If pooping on the potty is a battle it isn’t going to happen. We have to remain calm and keep potty training as stress free for the child as possible (even if our own stress is off the charts). Creating a power struggle and forcing your child onto the potty as they kick and scream isn’t going to work. If your child hasn’t pooped in a long time and you are worried about their health see a doctor immediately. Constipation for long periods can lead to bigger issues that are important to address as soon as possible.
Tips and tricks:
You Don’t Need a Sign: You don’t have to wait for signs from your child to start potty training. There may never be one. Nothing is stopping you from attempting potty training and seeing if the timing is right. We get so caught up in thinking that we are somehow screwing up our kids if we don’t go all-in but they will know no difference. If training doesn’t work, stop, and circle back to it when you feel both you and your child are ready. Some signs that may be beneficial to look for, but aren’t required, are: telling you when they need to go, telling you after they have gone, being uncomfortable in a dirty diaper, seeking privacy to go, successful attempts on the potty, or a strong interest in potty training.
No daytime diapers/pull-ups: Once you start with underwear don’t go back to pull-ups or diapers during the day. Even if you are going out, stay consistent and bring a portable potty, wipes, and lots of spare clothes. Switching between underwear and a diaper is too confusing.
Make Sure the Timing Works for the Family: It is important to choose when you start potty training wisely. Try to line up the start date during a period of relative calm. Avoid times where new transitions are on the horizon like moving houses or the addition of a new family member. If you have the luxury of a partner to help you, wait for a long weekend or time where they can be present to share in the highs and lows of the training process. If you do start the process and something like teething or an illness derails progress, step away and choose a new start date.
Buy Underwear with Characters: While not entirely necessary, this trick was a great tool for me to be able to tell my kids to keep the characters on their underwear dry and clean. Because they felt an attachment to the characters on the underwear, they were disappointed when they had an accident and I had to put them into the wash.
Make Independence Possible: Although it won’t happen overnight, the goal is independence so think about the functionality of your bathroom. Make a step stool available for easy toilet and sink access. Make sure toilet paper is within reaching distance. An automatic soap dispenser is a great way to make hand-washing an easier task. Whenever possible, make your child pull their own pants down and put them back up, while avoiding tough fasteners.
Go Before Outings: Set your kids up for success. It’s so much easier to make them go before you leave the house than to try to get them to go when they are excited and engaged out-and-about. I always make my kids go before we leave and it has become a habit that they don’t think twice about. Now, when it’s necessary, like on long road trips there is no fuss because it’s just what we do.

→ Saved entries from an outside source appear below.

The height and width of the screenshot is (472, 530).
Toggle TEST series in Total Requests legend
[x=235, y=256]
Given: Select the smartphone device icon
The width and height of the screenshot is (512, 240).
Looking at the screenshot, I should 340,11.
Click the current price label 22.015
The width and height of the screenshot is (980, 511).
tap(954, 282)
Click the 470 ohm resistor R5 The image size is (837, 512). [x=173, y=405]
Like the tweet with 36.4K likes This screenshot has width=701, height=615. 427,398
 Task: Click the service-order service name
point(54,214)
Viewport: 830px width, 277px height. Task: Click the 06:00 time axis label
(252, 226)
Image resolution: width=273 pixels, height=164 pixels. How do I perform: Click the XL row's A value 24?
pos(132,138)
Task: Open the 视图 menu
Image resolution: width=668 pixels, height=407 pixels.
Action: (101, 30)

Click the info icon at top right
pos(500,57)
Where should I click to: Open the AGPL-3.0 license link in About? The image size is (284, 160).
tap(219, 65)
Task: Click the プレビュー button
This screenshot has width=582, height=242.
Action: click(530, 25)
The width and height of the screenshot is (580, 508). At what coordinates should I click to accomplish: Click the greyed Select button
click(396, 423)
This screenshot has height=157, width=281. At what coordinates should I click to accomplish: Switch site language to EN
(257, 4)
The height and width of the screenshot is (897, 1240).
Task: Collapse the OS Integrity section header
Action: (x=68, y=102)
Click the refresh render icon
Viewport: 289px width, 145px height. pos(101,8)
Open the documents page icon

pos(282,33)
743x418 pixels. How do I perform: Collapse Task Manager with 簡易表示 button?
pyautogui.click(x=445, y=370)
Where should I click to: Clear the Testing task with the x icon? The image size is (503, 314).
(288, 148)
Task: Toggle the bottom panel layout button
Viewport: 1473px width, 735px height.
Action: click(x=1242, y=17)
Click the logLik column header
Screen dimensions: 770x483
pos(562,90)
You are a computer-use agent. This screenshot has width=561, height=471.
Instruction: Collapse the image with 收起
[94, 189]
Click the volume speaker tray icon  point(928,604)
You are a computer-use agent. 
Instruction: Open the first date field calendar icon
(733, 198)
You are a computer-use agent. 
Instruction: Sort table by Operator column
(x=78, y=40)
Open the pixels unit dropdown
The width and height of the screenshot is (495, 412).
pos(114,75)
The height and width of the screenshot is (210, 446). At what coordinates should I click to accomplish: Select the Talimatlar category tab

BE CONSISTENT: Like most things in life, success really hinges on consistency. Being accountable in your role for their success means that you are as prepared for them as possible. Yes, it will take time and effort and it will definitely slow you down and interrupt your daily routines but keeping in mind the end goal will help. Don’t jump from one strategy to the next, don’t change time intervals because “they are getting it” before the days up, and don’t let routines change in different environments. Get everyone on board (teachers, daycare providers, nannies, partners, siblings, etc.) so the process goes as smooth as possible.
We did not night train at the same time. We waited until they slept consistently through the night dry to night train them.